All the info isn't in yet on how GM food plants affect the people and animals to whom they're fed. Canola oil (from rapeseed, soybeans and corn are probably the most likely GM products that you're eating, but there are probably other things that are being fed to livestock and you're ingesting it from their meat.

In addition to contaminating desirable heirloom seeds, when a GM crop plant crosses with a wild relative, a "superweed" can be produced, which is immune to the herbicides the GM plants were bred to tolerate. You may grow organically, but this shows how GM plants can alter the environment.

If you want more info on the problem with food plants in particular, you might get hold of 'Seeds of Deception' by Jeffrey M. Smith.

And, just to make you feel better, our taxes paid for a lot of these very expensive GM plants and what they're doing.

Posted by: Susan

Re: Private Seed Bank - 03/04/07 06:13 AM


I'm not saying that it's a waste of time growing heirloom plants and seeds. It's not. Most of the GM plants thus far produced are the heavily-commercialized ones.

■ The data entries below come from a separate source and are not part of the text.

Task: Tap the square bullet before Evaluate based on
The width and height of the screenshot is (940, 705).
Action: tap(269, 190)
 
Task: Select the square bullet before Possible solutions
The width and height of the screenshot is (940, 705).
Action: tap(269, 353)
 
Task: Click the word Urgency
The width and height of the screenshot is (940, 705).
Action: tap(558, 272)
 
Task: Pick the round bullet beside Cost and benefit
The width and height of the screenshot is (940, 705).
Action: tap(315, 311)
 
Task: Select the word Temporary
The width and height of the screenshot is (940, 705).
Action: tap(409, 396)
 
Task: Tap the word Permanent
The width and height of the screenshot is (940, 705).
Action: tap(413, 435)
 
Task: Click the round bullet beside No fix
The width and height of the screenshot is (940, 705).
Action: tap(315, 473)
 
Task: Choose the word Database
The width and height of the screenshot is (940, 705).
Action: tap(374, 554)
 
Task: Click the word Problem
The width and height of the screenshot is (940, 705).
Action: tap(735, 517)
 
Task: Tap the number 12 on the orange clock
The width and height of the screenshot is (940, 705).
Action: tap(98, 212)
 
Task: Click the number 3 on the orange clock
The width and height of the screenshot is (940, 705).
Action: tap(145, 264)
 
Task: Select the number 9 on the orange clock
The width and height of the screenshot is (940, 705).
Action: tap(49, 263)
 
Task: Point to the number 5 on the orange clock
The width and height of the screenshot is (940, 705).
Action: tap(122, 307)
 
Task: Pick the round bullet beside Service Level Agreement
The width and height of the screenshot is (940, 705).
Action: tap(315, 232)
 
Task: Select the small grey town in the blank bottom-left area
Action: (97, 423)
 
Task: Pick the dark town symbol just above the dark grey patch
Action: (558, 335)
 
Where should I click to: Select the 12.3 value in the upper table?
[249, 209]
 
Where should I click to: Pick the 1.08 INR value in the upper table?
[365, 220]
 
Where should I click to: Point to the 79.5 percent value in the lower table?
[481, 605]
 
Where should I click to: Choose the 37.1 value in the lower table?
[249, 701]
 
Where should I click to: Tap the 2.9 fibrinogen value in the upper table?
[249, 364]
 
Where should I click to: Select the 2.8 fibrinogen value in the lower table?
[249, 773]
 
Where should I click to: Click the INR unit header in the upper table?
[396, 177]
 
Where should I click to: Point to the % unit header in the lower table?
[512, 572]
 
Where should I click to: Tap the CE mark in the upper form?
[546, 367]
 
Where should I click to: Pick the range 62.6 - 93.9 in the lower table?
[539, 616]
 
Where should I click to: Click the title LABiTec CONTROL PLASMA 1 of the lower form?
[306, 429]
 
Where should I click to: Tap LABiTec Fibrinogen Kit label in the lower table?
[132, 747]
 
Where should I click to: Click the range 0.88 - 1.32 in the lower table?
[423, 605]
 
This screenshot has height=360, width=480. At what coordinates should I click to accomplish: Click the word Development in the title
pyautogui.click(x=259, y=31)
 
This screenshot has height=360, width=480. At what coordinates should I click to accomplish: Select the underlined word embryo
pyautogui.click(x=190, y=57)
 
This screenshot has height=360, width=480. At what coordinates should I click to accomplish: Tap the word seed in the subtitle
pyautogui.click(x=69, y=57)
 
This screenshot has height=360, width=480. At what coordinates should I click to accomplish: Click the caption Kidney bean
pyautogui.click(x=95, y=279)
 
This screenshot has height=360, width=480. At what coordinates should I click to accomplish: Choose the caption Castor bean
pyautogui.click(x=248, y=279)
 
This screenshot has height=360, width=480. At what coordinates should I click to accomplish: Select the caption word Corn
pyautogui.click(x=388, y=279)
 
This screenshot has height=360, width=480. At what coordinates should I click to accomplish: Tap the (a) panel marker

Maintaining heirlooms (esp food plants) may well be more urgent than we know. There are so many hybrid varieties of seeds being produced, that heirlooms can provide a diversified base if unexpected problems develop.

Posted by: wildman800

Re: Bee Disappearance - 03/04/07 02:59 PM

Whatever is killing/disappearing the bees will probably affect other pollinating insects as well.
Have you seen many Monarch Butterlies lately? I've noticed a major drop in the migrational Robins for the last 3 years, in fact this year is the first I've started seeing Robins and there are very few of them. Here in Lousy-anna, we used to be a major destination for their annual migration.
Posted by: wildman800

Re: Bee Disappearance - 03/04/07 03:00 PM

Ain't the collaberation/cooperation between big government and big corporations truly wonderful?
Posted by: Menawa

Re: Bee Disappearance - 03/06/07 05:06 AM

No, I haven't noticed a decline in other pollinating insects and I've seen a gazillion robins this year in Alabamer. Today they were thick in my newly tilled garden getting worms and grubs I had kicked up. I love robins, especially parboiled, then fried and served with rice.
Posted by: Micah513

Re: Bee Disappearance - 03/07/07 04:53 PM

Good point. I knew that at one time, but had forgotten about honey bees being brought here.
Posted by: teacher

Re: Private Seed Bank - 04/02/07 08:03 PM

Check out "seed savers" its related to what you are looking for
Posted by: DesertFox

Re: Private Seed Bank - 04/03/07 07:37 PM is another good source of non GM, non hybrid seeds. They also have a lot of information (and, of course, products for sale) on how to gather seeds from this year's crop and save them to plant next year.
Posted by: Susan

Re: Private Seed Bank - 04/04/07 04:21 AM

There are also quite a few books on saving heirloom seed. Just go to Amazon and type in 'seed saving'.